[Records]
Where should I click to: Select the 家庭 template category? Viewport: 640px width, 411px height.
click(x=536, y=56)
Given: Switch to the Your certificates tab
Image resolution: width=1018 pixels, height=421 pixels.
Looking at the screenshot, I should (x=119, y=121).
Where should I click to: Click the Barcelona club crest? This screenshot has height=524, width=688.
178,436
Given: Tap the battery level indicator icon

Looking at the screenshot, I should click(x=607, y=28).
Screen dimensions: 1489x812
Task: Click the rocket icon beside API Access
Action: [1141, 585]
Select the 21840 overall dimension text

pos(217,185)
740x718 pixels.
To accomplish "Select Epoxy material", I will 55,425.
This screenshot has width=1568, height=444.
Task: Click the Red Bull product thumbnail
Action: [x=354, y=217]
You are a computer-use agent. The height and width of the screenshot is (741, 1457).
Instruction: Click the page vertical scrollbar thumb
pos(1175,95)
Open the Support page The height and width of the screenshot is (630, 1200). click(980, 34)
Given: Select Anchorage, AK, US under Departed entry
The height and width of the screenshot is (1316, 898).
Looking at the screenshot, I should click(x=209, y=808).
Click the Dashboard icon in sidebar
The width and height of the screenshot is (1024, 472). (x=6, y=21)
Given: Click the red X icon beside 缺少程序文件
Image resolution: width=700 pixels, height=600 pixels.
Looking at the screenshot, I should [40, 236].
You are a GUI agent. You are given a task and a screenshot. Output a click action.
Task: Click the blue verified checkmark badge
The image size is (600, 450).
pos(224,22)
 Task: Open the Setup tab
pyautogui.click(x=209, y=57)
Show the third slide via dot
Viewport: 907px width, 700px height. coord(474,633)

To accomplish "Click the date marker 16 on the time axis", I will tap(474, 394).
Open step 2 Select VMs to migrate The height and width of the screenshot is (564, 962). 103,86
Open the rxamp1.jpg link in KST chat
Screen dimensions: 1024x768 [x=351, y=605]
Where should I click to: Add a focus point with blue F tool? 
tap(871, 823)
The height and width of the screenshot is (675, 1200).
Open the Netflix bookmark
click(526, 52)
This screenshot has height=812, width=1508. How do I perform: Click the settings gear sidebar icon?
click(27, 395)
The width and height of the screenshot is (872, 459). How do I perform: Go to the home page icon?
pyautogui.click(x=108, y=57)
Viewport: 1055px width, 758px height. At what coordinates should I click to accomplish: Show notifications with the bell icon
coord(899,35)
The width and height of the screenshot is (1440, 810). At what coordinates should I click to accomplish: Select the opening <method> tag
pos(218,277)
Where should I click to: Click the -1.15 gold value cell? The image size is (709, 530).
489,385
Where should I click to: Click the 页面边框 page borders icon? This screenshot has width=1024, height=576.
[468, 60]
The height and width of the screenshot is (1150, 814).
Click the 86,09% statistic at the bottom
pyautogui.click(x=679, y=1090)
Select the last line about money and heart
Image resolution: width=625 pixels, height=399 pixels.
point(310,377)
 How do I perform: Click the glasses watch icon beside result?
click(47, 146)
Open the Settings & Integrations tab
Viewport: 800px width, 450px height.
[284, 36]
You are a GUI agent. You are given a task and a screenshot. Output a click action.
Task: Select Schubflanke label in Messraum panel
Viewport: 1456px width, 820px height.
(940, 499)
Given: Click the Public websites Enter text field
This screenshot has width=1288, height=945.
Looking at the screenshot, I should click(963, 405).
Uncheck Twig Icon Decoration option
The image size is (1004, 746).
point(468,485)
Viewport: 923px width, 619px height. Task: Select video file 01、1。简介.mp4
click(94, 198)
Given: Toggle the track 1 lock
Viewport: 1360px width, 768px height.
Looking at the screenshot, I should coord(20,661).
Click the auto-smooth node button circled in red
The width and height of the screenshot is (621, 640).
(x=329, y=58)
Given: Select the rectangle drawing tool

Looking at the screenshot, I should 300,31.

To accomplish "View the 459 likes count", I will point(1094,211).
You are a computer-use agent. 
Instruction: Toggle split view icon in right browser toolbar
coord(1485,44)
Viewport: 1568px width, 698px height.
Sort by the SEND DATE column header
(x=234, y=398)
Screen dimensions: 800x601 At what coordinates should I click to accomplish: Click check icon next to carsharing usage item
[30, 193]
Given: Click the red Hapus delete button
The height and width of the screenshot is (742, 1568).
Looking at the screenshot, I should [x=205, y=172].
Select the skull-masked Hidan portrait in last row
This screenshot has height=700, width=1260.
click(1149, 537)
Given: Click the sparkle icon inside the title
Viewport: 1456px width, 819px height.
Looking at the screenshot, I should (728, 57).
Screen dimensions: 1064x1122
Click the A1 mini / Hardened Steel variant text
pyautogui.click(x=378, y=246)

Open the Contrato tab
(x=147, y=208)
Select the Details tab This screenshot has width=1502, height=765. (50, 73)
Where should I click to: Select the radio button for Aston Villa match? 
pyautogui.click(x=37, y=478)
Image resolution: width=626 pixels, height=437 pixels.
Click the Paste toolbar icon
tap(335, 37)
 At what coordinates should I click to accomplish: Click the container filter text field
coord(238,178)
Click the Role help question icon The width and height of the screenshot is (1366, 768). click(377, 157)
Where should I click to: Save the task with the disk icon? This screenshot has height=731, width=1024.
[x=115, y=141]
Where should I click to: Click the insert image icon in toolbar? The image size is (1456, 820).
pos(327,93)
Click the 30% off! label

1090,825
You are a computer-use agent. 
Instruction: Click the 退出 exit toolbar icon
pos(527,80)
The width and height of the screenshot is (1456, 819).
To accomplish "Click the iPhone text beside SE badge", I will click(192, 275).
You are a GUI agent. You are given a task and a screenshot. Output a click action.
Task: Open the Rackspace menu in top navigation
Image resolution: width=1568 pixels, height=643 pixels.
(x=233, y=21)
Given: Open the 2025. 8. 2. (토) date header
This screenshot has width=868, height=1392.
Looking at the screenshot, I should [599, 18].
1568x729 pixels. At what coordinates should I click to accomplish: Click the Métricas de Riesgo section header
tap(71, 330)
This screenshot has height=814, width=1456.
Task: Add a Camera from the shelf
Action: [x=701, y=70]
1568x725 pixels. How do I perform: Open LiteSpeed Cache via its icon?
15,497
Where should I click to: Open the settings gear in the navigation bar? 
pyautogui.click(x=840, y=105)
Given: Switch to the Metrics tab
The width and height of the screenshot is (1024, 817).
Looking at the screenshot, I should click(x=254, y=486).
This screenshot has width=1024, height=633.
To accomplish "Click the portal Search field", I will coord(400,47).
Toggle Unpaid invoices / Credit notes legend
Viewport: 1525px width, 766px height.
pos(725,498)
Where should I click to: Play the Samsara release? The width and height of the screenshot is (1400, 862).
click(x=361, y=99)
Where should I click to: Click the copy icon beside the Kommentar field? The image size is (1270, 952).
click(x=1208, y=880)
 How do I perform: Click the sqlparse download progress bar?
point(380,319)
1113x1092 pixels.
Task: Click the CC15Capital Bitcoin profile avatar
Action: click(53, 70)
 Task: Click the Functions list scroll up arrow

[Problem requirements] Give these lines as a JSON list of strings, one string per line, with blank lines left out.

[Answer]
[
  "Where should I click to: Select the 家庭 template category? Viewport: 640px width, 411px height.",
  "click(x=536, y=56)",
  "Given: Switch to the Your certificates tab",
  "Image resolution: width=1018 pixels, height=421 pixels.",
  "Looking at the screenshot, I should (x=119, y=121).",
  "Where should I click to: Click the Barcelona club crest? This screenshot has height=524, width=688.",
  "178,436",
  "Given: Tap the battery level indicator icon",
  "Looking at the screenshot, I should click(x=607, y=28).",
  "Screen dimensions: 1489x812",
  "Task: Click the rocket icon beside API Access",
  "Action: [1141, 585]",
  "Select the 21840 overall dimension text",
  "pos(217,185)",
  "740x718 pixels.",
  "To accomplish \"Select Epoxy material\", I will 55,425.",
  "This screenshot has width=1568, height=444.",
  "Task: Click the Red Bull product thumbnail",
  "Action: [x=354, y=217]",
  "You are a computer-use agent. The height and width of the screenshot is (741, 1457).",
  "Instruction: Click the page vertical scrollbar thumb",
  "pos(1175,95)",
  "Open the Support page The height and width of the screenshot is (630, 1200). click(980, 34)",
  "Given: Select Anchorage, AK, US under Departed entry",
  "The height and width of the screenshot is (1316, 898).",
  "Looking at the screenshot, I should click(x=209, y=808).",
  "Click the Dashboard icon in sidebar",
  "The width and height of the screenshot is (1024, 472). (x=6, y=21)",
  "Given: Click the red X icon beside 缺少程序文件",
  "Image resolution: width=700 pixels, height=600 pixels.",
  "Looking at the screenshot, I should [40, 236].",
  "You are a GUI agent. You are given a task and a screenshot. Output a click action.",
  "Task: Click the blue verified checkmark badge",
  "The image size is (600, 450).",
  "pos(224,22)",
  " Task: Open the Setup tab",
  "pyautogui.click(x=209, y=57)",
  "Show the third slide via dot",
  "Viewport: 907px width, 700px height. coord(474,633)",
  "To accomplish \"Click the date marker 16 on the time axis\", I will tap(474, 394).",
  "Open step 2 Select VMs to migrate The height and width of the screenshot is (564, 962). 103,86",
  "Open the rxamp1.jpg link in KST chat",
  "Screen dimensions: 1024x768 [x=351, y=605]",
  "Where should I click to: Add a focus point with blue F tool? ",
  "tap(871, 823)",
  "The height and width of the screenshot is (675, 1200).",
  "Open the Netflix bookmark",
  "click(526, 52)",
  "This screenshot has height=812, width=1508. How do I perform: Click the settings gear sidebar icon?",
  "click(27, 395)",
  "The width and height of the screenshot is (872, 459). How do I perform: Go to the home page icon?",
  "pyautogui.click(x=108, y=57)",
  "Viewport: 1055px width, 758px height. At what coordinates should I click to accomplish: Show notifications with the bell icon",
  "coord(899,35)",
  "The width and height of the screenshot is (1440, 810). At what coordinates should I click to accomplish: Select the opening <method> tag",
  "pos(218,277)",
  "Where should I click to: Click the -1.15 gold value cell? The image size is (709, 530).",
  "489,385",
  "Where should I click to: Click the 页面边框 page borders icon? This screenshot has width=1024, height=576.",
  "[468, 60]",
  "The height and width of the screenshot is (1150, 814).",
  "Click the 86,09% statistic at the bottom",
  "pyautogui.click(x=679, y=1090)",
  "Select the last line about money and heart",
  "Image resolution: width=625 pixels, height=399 pixels.",
  "point(310,377)",
  " How do I perform: Click the glasses watch icon beside result?",
  "click(47, 146)",
  "Open the Settings & Integrations tab",
  "Viewport: 800px width, 450px height.",
  "[284, 36]",
  "You are a GUI agent. You are given a task and a screenshot. Output a click action.",
  "Task: Select Schubflanke label in Messraum panel",
  "Viewport: 1456px width, 820px height.",
  "(940, 499)",
  "Given: Click the Public websites Enter text field",
  "This screenshot has width=1288, height=945.",
  "Looking at the screenshot, I should click(963, 405).",
  "Uncheck Twig Icon Decoration option",
  "The image size is (1004, 746).",
  "point(468,485)",
  "Viewport: 923px width, 619px height. Task: Select video file 01、1。简介.mp4",
  "click(94, 198)",
  "Given: Toggle the track 1 lock",
  "Viewport: 1360px width, 768px height.",
  "Looking at the screenshot, I should coord(20,661).",
  "Click the auto-smooth node button circled in red",
  "The width and height of the screenshot is (621, 640).",
  "(x=329, y=58)",
  "Given: Select the rectangle drawing tool",
  "Looking at the screenshot, I should 300,31.",
  "To accomplish \"View the 459 likes count\", I will point(1094,211).",
  "You are a computer-use agent. ",
  "Instruction: Toggle split view icon in right browser toolbar",
  "coord(1485,44)",
  "Viewport: 1568px width, 698px height.",
  "Sort by the SEND DATE column header",
  "(x=234, y=398)",
  "Screen dimensions: 800x601 At what coordinates should I click to accomplish: Click check icon next to carsharing usage item",
  "[30, 193]",
  "Given: Click the red Hapus delete button",
  "The height and width of the screenshot is (742, 1568).",
  "Looking at the screenshot, I should [x=205, y=172].",
  "Select the skull-masked Hidan portrait in last row",
  "This screenshot has height=700, width=1260.",
  "click(1149, 537)",
  "Given: Click the sparkle icon inside the title",
  "Viewport: 1456px width, 819px height.",
  "Looking at the screenshot, I should (728, 57).",
  "Screen dimensions: 1064x1122",
  "Click the A1 mini / Hardened Steel variant text",
  "pyautogui.click(x=378, y=246)",
  "Open the Contrato tab",
  "(x=147, y=208)",
  "Select the Details tab This screenshot has width=1502, height=765. (50, 73)",
  "Where should I click to: Select the radio button for Aston Villa match? ",
  "pyautogui.click(x=37, y=478)",
  "Image resolution: width=626 pixels, height=437 pixels.",
  "Click the Paste toolbar icon",
  "tap(335, 37)",
  " At what coordinates should I click to accomplish: Click the container filter text field",
  "coord(238,178)",
  "Click the Role help question icon The width and height of the screenshot is (1366, 768). click(377, 157)",
  "Where should I click to: Save the task with the disk icon? This screenshot has height=731, width=1024.",
  "[x=115, y=141]",
  "Where should I click to: Click the insert image icon in toolbar? The image size is (1456, 820).",
  "pos(327,93)",
  "Click the 30% off! label",
  "1090,825",
  "You are a computer-use agent. ",
  "Instruction: Click the 退出 exit toolbar icon",
  "pos(527,80)",
  "The width and height of the screenshot is (1456, 819).",
  "To accomplish \"Click the iPhone text beside SE badge\", I will click(192, 275).",
  "You are a GUI agent. You are given a task and a screenshot. Output a click action.",
  "Task: Open the Rackspace menu in top navigation",
  "Image resolution: width=1568 pixels, height=643 pixels.",
  "(x=233, y=21)",
  "Given: Open the 2025. 8. 2. (토) date header",
  "This screenshot has width=868, height=1392.",
  "Looking at the screenshot, I should [599, 18].",
  "1568x729 pixels. At what coordinates should I click to accomplish: Click the Métricas de Riesgo section header",
  "tap(71, 330)",
  "This screenshot has height=814, width=1456.",
  "Task: Add a Camera from the shelf",
  "Action: [x=701, y=70]",
  "1568x725 pixels. How do I perform: Open LiteSpeed Cache via its icon?",
  "15,497",
  "Where should I click to: Open the settings gear in the navigation bar? ",
  "pyautogui.click(x=840, y=105)",
  "Given: Switch to the Metrics tab",
  "The width and height of the screenshot is (1024, 817).",
  "Looking at the screenshot, I should click(x=254, y=486).",
  "This screenshot has width=1024, height=633.",
  "To accomplish \"Click the portal Search field\", I will coord(400,47).",
  "Toggle Unpaid invoices / Credit notes legend",
  "Viewport: 1525px width, 766px height.",
  "pos(725,498)",
  "Where should I click to: Play the Samsara release? The width and height of the screenshot is (1400, 862).",
  "click(x=361, y=99)",
  "Where should I click to: Click the copy icon beside the Kommentar field? The image size is (1270, 952).",
  "click(x=1208, y=880)",
  " How do I perform: Click the sqlparse download progress bar?",
  "point(380,319)",
  "1113x1092 pixels.",
  "Task: Click the CC15Capital Bitcoin profile avatar",
  "Action: click(53, 70)",
  " Task: Click the Functions list scroll up arrow"
]